## Document extract
--- begin ---
As we turn the calendar over, there are probably two dominant questions on
the minds of most precious-metals investors: Will gold and silver have a
better year than the last two? And will gold stocks finally break out of
their funk?
2012 was an interesting year for our favorite metal. On one hand, gold was up
only single-digit percentages for the second consecutive year: 8.3%, after
rising just 9.1% in 2011. It was also outperformed by the S&P 500 Index,
though this was the first time since 2004 and only the third since 1999. On
the other hand, the price has now risen 12 consecutive years, overshadowing
most other bull markets in modern history.
Gold stocks as a group were down for the second consecutive year. GDX
(Gold Miners ETF) fell 9.8%, after dropping 16.3% in 2011. GDXJ (Junior Gold
Miners ETF) lost 19.9% last year, after sinking 38% in 2011.
Here's a snapshot of our industry for 2012, along with how it compares to
other asset classes.
Perhaps a more constructive way to view things is from a longer-term
perspective. How have these same sectors performed since the 2008 financial
crisis?
Over the past four years, gold and silver have provided the best returns
among major asset classes. Gold producers, meanwhile, have collectively
underperformed the metal, while the juniors as a whole have lost money.
Some claim that gold is in a bubble, because it has advanced so much.
"It's already gone up a lot," they say. The reality is, however,
that this bull market is small compared to most others in modern history.
Over the past 40+ years, our bull market would be among the smallest of
the major bull markets listed, in terms of percent gains. It's about a
quarter of what the 1970s bull market returned. A good number of them also
lasted longer than ours. Based strictly on percentages, I'd bet that ours
isn't over.
Further, history shows that bull markets tend to end in a climactic
blow-off top. For example, gold rose 120% in 1979. Our best year was 32% in
2007. Hardly meteoric, and contrary to how the typical bull market
culminates.
And this is all without getting into all the fundamental reasons to
continue buying gold.
So what does the gold price do in 2013?
I think that's the wrong question. Since gold is the best and
longest-lasting way to store wealth ever adopted in history, and not
technically an investment, the more accurate query is: will gold continue to
protect my purchasing power?
--- end ---
## Information provided
--- begin ---
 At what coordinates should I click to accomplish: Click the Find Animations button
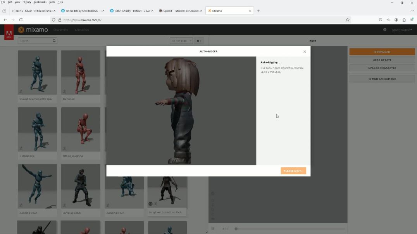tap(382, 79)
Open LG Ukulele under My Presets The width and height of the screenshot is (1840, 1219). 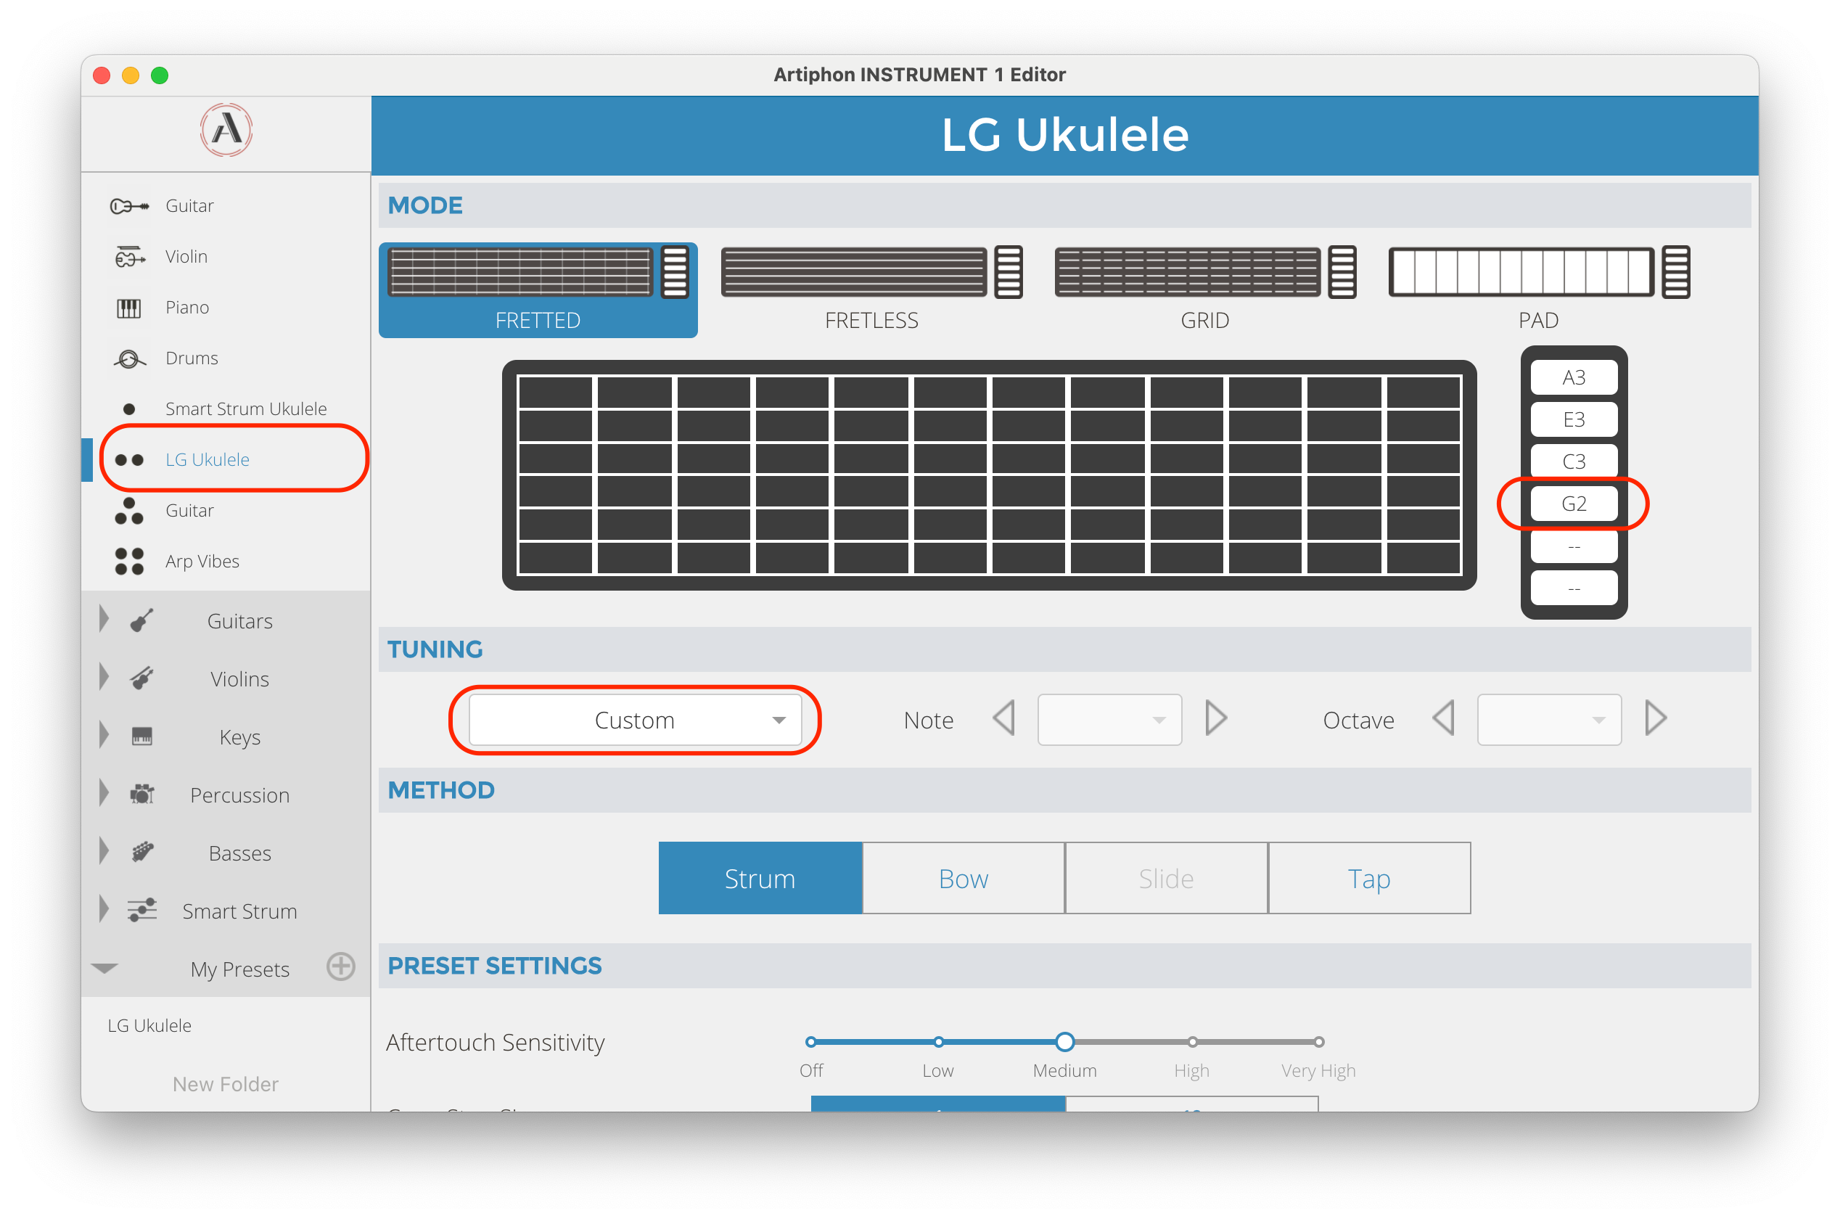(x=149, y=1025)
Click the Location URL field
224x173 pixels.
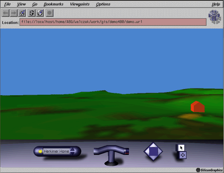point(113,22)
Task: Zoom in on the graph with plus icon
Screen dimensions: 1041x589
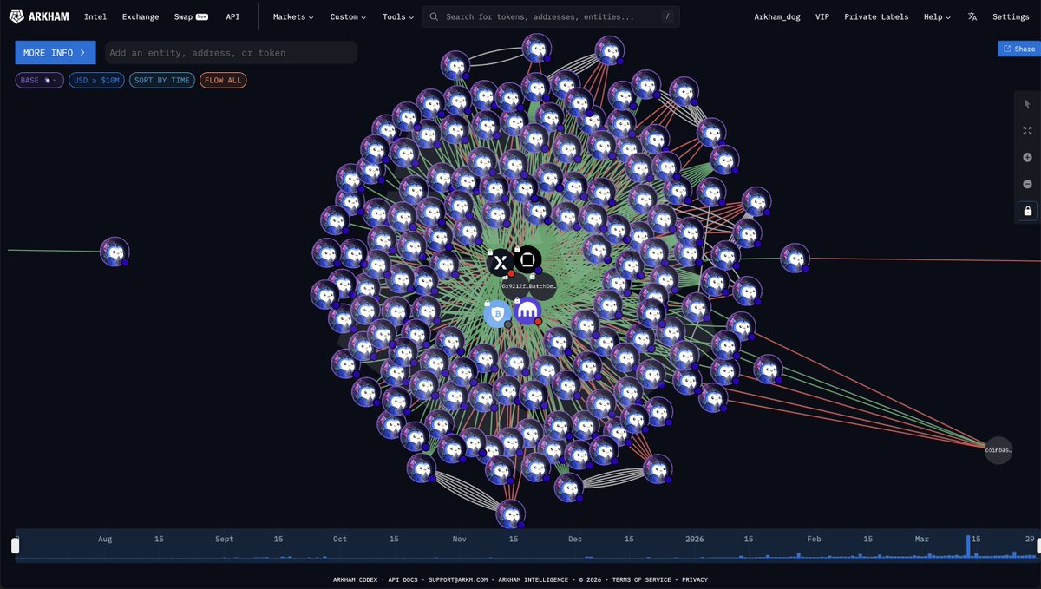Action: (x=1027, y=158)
--- end ---
## Exercise requirements
a – Reproduce the passage of the gold market commentary starting with "Gold stocks as" and going on through "advanced so much.".
b – Carry on the gold market commentary from the point at which it ends.
The lines have no connection to the gold market commentary.

## Written answers
a –
Gold stocks as a group were down for the second consecutive year. GDX
(Gold Miners ETF) fell 9.8%, after dropping 16.3% in 2011. GDXJ (Junior Gold
Miners ETF) lost 19.9% last year, after sinking 38% in 2011.
Here's a snapshot of our industry for 2012, along with how it compares to
other asset classes.
Perhaps a more constructive way to view things is from a longer-term
perspective. How have these same sectors performed since the 2008 financial
crisis?
Over the past four years, gold and silver have provided the best returns
among major asset classes. Gold producers, meanwhile, have collectively
underperformed the metal, while the juniors as a whole have lost money.
Some claim that gold is in a bubble, because it has advanced so much.

b –
Worded that way, we begin to see gold its proper light: real
money. If we're holding gold as money, the question then becomes: how much is
our purchasing power in dollars or other alternatives to gold likely to
decrease this year? And in future years?
If there's one thing we're certain of, it's that the current path of debt
accumulation, deficit spending, and money printing will continue to devalue
dollars and other unbacked currencies – and probably at an accelerating speed
in the not-too-distant future. That makes gold a must-own asset despite its
500+% advance since 2001.
I've read some analysts claim that these things are already factored into
the gold price. That's debatable, but even if they're right, what's not
priced in are the delayed and indirect consequences from all those
actions...
- What fallout have we experienced from our growing pile
of national debt? The world economy is still functioning and some say
improving.
- What spillover has occurred from our government spending
more than it takes in? My retired parents still get their Social
Security checks every month.
- Is there any negative backlash from printing all this
money? Most would point to rising stock-market and real-estate prices,
both positive things.
The problem is that overindebtedness, overspending, and printing currency
is not all candy, lollipops, and romantic horseback rides on the beach. It's
not free of consequences. We have yet to experience the full ramifications of
how these actions are undermining our currency. And that won't be a fun or
pain-free process.
For this month's issue of BIG GOLD, we interviewed 19 noted economists,
gold analysts, best-selling authors, fund managers, and senior Casey Research
staff – and not one of them believes the fallout from the reckless monetary
policies of governments around the world has peaked. Most believe the worst
is yet to come, with varying degrees of aftereffects. And they all recommend
continuing to buy gold. If you're not reading BIG GOLD,
this is the perfect issue to start with… following the investment
recommendations from this highly successful group, your portfolio will be
positioned for maximum effect for 2013 and beyond.
As a free preview, I'll mention that most of the experts I surveyed
believe that the coming fallout will take an inflationary form. All are
concerned. Even those who think deflation is more likely urge investors to
hold gold as one of the best ways to protect themselves for what lies ahead.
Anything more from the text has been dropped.